A transport union fears more jobs losses are imminent if a national ports strategy isn't put in place following the collapse of Timaru's container port.
Global container lines Maersk and Hamburg Sud have announced they would no longer call into Timaru from mid-September and will now steam direct to Napier from Otago.
Rail and Maritime Transport Union general secretary Wayne Butson says shipping companies have too much power, are not covered under the Commerce Act and a national ports strategy needs to be implemented.
This would involve deciding the specific roles of each port - including which ports would be container ports - to stop a constant reshuffle.
New Zealand ports are mainly owned by Kiwis as they are either wholly or majority owned by local bodies.
Mr Butson says ports are having to fork out large sums of money to invest in infrastructure as part of contract deals with shipping companies.
However, these contracts are often short term which means ports are left out of pocket when the shipping companies eventually move on.
"The result is a boom and bust business cycle for the ports which is no good for working families, the ratepayers in those towns and cities or for New Zealand as a whole," he said.
He says "dozens" of jobs will be axed if this doesn't go ahead.
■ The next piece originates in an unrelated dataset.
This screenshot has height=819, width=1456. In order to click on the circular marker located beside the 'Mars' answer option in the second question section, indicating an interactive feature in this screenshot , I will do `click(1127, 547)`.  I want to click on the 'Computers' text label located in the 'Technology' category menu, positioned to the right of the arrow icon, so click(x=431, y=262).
Green Party transport spokeswoman Julie Anne Genter agrees, adding that New Zealand exporters face increased transport costs without a clear plan in place.
"The job losses at Timaru are the latest sign that the Government's failure to invest in a plan for New Zealand ports is hurting exporters and workers," she said in a statement.
"New Zealand ends up with wasted investments and higher overall export costs, while the foreign-owned shipping companies benefit from lower port fees."